====== Information given

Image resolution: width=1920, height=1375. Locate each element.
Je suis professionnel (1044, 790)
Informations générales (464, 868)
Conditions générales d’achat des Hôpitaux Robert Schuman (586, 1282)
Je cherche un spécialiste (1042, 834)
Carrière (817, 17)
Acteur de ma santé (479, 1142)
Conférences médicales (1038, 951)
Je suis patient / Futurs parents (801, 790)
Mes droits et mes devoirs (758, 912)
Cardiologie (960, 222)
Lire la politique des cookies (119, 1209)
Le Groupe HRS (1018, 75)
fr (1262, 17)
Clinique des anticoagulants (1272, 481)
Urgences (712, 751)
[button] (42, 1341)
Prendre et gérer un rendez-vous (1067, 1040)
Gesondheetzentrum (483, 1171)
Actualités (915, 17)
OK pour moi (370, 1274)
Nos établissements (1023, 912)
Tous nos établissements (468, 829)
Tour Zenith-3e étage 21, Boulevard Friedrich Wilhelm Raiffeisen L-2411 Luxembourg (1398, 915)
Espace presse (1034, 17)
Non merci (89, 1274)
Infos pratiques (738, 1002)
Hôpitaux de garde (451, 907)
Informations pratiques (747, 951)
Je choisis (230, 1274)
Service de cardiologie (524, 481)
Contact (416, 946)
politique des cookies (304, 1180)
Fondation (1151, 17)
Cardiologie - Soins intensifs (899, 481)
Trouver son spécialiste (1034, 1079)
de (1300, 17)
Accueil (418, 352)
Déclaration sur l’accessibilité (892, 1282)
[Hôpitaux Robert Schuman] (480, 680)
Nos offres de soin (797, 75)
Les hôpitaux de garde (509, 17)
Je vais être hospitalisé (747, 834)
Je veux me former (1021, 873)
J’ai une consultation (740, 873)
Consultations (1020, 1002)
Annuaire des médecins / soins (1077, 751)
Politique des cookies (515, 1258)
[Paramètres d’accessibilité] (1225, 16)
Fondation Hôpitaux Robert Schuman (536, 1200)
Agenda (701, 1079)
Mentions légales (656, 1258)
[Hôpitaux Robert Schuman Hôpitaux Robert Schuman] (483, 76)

============

- _Work to be completed_: Among the entries above, say how many lines hold the word "garde". No other words belong in the answer.

- _Response to this exercise_: 2